- Input records:
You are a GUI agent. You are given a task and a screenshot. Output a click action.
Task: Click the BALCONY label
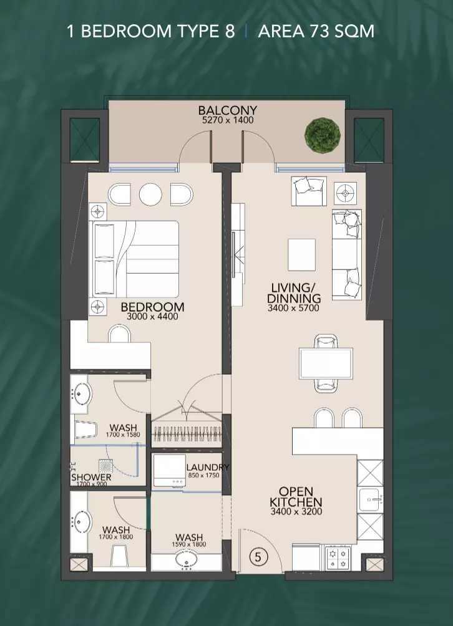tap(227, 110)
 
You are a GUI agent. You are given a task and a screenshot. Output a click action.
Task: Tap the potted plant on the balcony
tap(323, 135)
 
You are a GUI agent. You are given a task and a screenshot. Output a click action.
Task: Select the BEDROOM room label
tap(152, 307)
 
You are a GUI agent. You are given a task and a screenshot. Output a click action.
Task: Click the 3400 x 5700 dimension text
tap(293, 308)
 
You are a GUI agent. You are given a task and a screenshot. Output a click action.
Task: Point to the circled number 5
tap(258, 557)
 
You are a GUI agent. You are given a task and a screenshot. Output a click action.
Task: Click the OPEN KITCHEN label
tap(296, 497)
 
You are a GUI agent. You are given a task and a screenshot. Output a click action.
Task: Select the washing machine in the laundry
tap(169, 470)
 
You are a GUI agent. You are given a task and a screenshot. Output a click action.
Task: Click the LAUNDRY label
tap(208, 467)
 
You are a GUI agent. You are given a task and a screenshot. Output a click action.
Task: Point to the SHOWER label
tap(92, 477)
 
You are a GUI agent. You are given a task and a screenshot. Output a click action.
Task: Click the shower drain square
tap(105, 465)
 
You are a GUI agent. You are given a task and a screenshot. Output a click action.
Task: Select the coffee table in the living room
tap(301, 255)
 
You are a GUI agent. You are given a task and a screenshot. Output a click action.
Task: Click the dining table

* * *

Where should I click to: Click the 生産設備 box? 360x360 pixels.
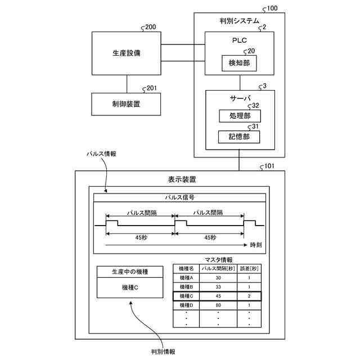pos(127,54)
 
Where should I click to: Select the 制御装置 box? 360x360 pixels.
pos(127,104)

- Task details: Turn the stretch of the listing from the line containing "Where should I click to: Click" through the line containing "pos(127,104)" into a Markdown table with the columns Number and Entry, one numbered row per line. Skip blank lines and leave the pictures out.

- Exercise response:
| Number | Entry |
|---|---|
| 1 | Where should I click to: Click the 生産設備 box? 360x360 pixels. |
| 2 | pos(127,54) |
| 3 | Where should I click to: Select the 制御装置 box? 360x360 pixels. |
| 4 | pos(127,104) |